Did You Ever Have a Family centres on the recovery of that grace. The book begins at the bottom of an emotional pit. On the night before a wedding in Connecticut, a gas explosion kills the bride, Lolly; her fiancé, Will; her father, Adam; and her mother’s boyfriend, Luke. Only Lolly’s mother, June, escapes the fire that destroys her house and her whole life. Many more lives are touched by this destruction as the tendrils of family and friendship wind out into the world. The novel is narrated by a sequence of voices, moving fluidly between the first and the third person.

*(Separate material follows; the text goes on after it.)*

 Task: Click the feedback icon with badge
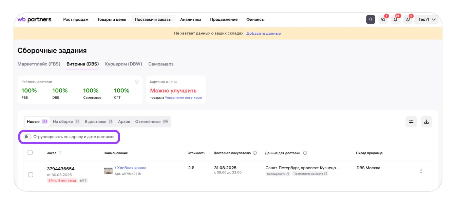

There is Lydia, Luke’s mother. Luke’s birth was the result of a brief affair that ended her marriage; the two had been estranged and only recently reunited. There is Dale, Will’s father, who saw his son grow up to be a man he admired and who was puzzled by his love for Lolly but confident in Will’s ability to choose the life he wanted. And there are voices that can seem, at first, peripheral – Silas, a local boy; Rebecca, a hotel owner – but are woven skilfully into the shape of the narrative. Here is a series of families, each with the ordinary complications that make for extraordinary lives.

All these stories revolve around June’s. After disaster strikes, after the funerals and after weeks of paralysed stillness, she drives away, out towards the west and Washington State and a small hotel that overlooks the Pacific. The reader doesn’t discover the reason for her destination until well into the book, but one of the strengths of this fine novel is the elegant balance that it strikes ­between reason and unreason, between coincidence and choice.

Clegg’s first two books – Portrait of an ­Addict as a Young Man and Ninety Days – were memoirs. A literary agent in New York, he charted his descent into addiction and debt and the path to his recovery. Those books were shocking and unsensational, qualities carried over into his fiction. Close observation of emotion turns the smallest moments into drama. When Lydia encounters June on the morning that the town discovers the extent of the destruction, she finds her friend squatting next to the mailbox, the wreck of her house behind her. Lydia moves towards June but is sent away with a flick of her wrist: “the way you wave away an unwanted animal, or a beggar . . . Those flicking, flapping fingers still jump before her eyes like a black flag snapping in the wind, commemorating all that was over.”

The novel is full of these little flashes of insight and tragedy is always leavened by glimpses of the characters’ past lives, seemingly trivial recollections that join together to make moving portraits. As Cissy, who works at the Moonstone, that hotel at the edge of a continent, considers: “The world’s magic sneaks up on you in secret, settles next to you when you have your head turned.”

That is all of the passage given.